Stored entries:
* * *
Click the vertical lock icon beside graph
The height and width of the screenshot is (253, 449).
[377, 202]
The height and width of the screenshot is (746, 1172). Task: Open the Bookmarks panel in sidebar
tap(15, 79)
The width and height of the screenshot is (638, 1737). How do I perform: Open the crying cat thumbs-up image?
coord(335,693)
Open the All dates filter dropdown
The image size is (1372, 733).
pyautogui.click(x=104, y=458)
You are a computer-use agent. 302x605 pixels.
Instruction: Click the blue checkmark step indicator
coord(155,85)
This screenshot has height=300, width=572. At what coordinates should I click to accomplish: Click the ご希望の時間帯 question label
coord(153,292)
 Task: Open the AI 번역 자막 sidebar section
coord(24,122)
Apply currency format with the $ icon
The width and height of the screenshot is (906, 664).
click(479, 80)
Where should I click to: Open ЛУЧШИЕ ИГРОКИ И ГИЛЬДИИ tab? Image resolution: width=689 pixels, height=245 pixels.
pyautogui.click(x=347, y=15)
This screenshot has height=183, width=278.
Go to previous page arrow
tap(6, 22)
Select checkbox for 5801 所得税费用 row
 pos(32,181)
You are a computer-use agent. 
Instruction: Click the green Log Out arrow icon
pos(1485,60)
* * *
> **What is required**
Each line shown above needs to be transcribed exactly.

> **Reply**
Click the vertical lock icon beside graph
The height and width of the screenshot is (253, 449).
[377, 202]
The height and width of the screenshot is (746, 1172). Task: Open the Bookmarks panel in sidebar
tap(15, 79)
The width and height of the screenshot is (638, 1737). How do I perform: Open the crying cat thumbs-up image?
coord(335,693)
Open the All dates filter dropdown
The image size is (1372, 733).
pyautogui.click(x=104, y=458)
You are a computer-use agent. 302x605 pixels.
Instruction: Click the blue checkmark step indicator
coord(155,85)
This screenshot has height=300, width=572. At what coordinates should I click to accomplish: Click the ご希望の時間帯 question label
coord(153,292)
 Task: Open the AI 번역 자막 sidebar section
coord(24,122)
Apply currency format with the $ icon
The width and height of the screenshot is (906, 664).
click(479, 80)
Where should I click to: Open ЛУЧШИЕ ИГРОКИ И ГИЛЬДИИ tab? Image resolution: width=689 pixels, height=245 pixels.
pyautogui.click(x=347, y=15)
This screenshot has height=183, width=278.
Go to previous page arrow
tap(6, 22)
Select checkbox for 5801 所得税费用 row
 pos(32,181)
You are a computer-use agent. 
Instruction: Click the green Log Out arrow icon
pos(1485,60)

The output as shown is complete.